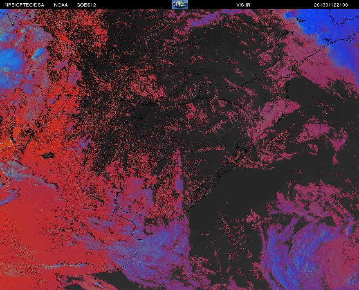The width and height of the screenshot is (359, 290).
Task: Select the small coastal island outlines at the upper-right
Action: [x=289, y=33]
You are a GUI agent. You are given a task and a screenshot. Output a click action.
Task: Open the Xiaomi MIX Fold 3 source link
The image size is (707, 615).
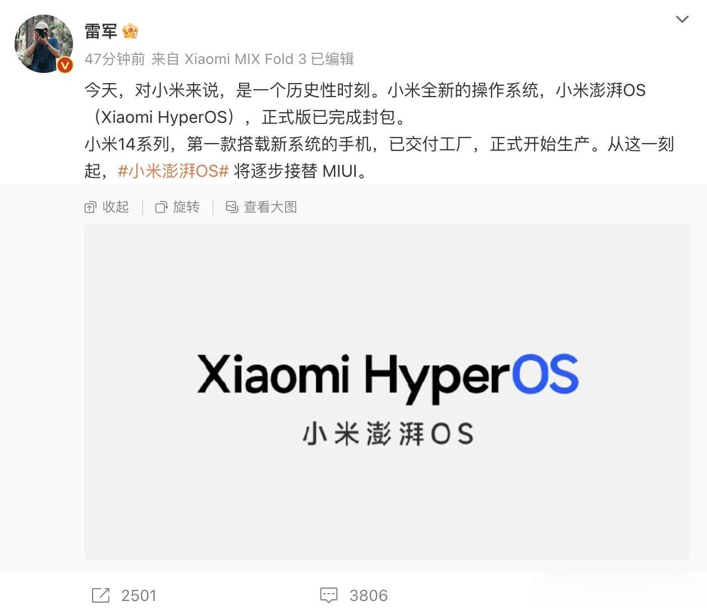point(245,59)
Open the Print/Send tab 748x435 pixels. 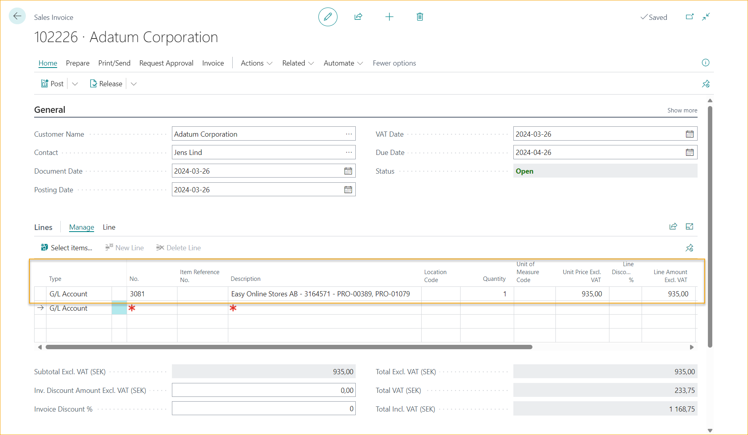point(114,63)
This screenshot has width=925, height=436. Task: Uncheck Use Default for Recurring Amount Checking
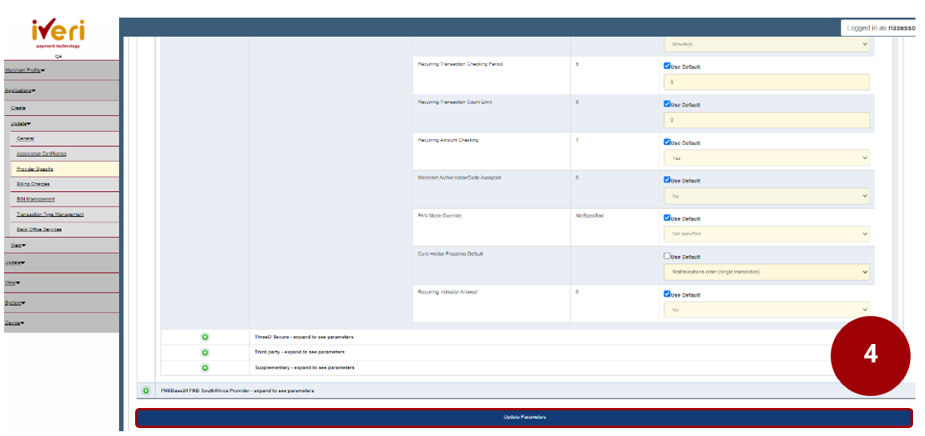pos(668,142)
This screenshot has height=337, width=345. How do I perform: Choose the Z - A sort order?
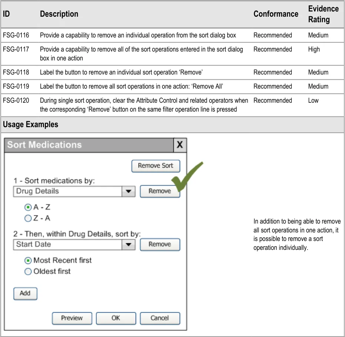click(28, 218)
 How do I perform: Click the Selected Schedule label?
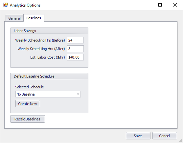tap(30, 87)

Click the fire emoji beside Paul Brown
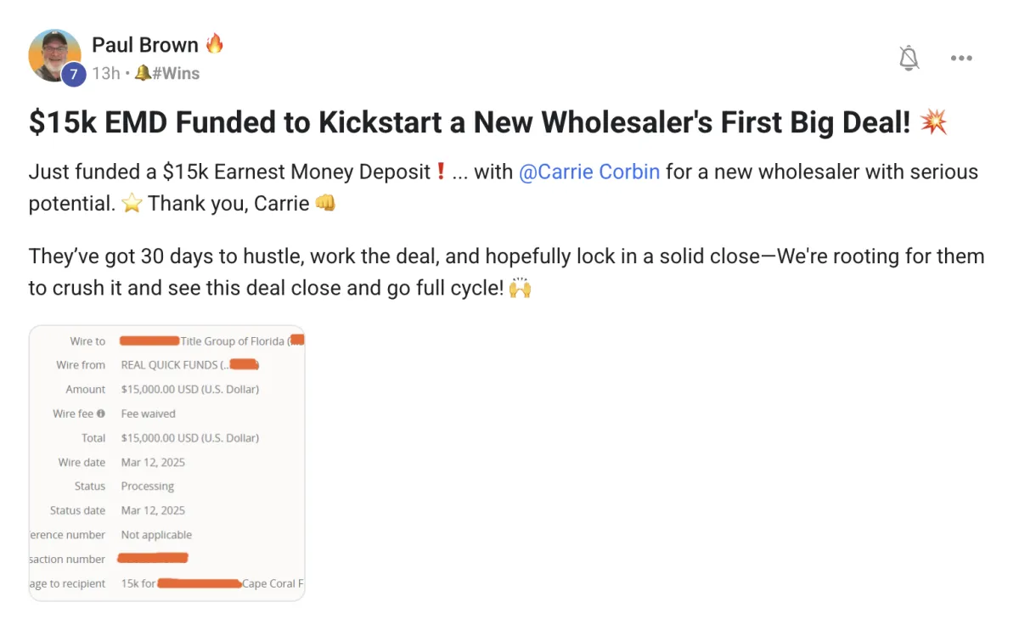215,43
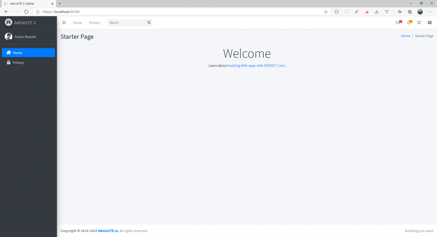Click the AdminLTE 3 logo icon
Image resolution: width=437 pixels, height=237 pixels.
9,22
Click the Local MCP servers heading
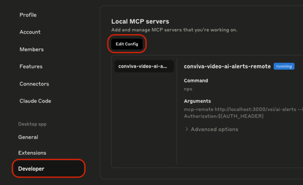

=======

* [Your objective]: Word for word, restate the lines from the line containing "This screenshot has height=337, width=345." through the end of the data, including the first and last of them. Pictures stay out.

* [Task answer]:
This screenshot has height=337, width=345. How do I perform: Choose the Z - A sort order?
click(28, 218)
 How do I perform: Click the Selected Schedule label?
tap(30, 87)

Click the fire emoji beside Paul Brown
215,43
Click the AdminLTE 3 logo icon
Image resolution: width=437 pixels, height=237 pixels.
9,22
Click the Local MCP servers heading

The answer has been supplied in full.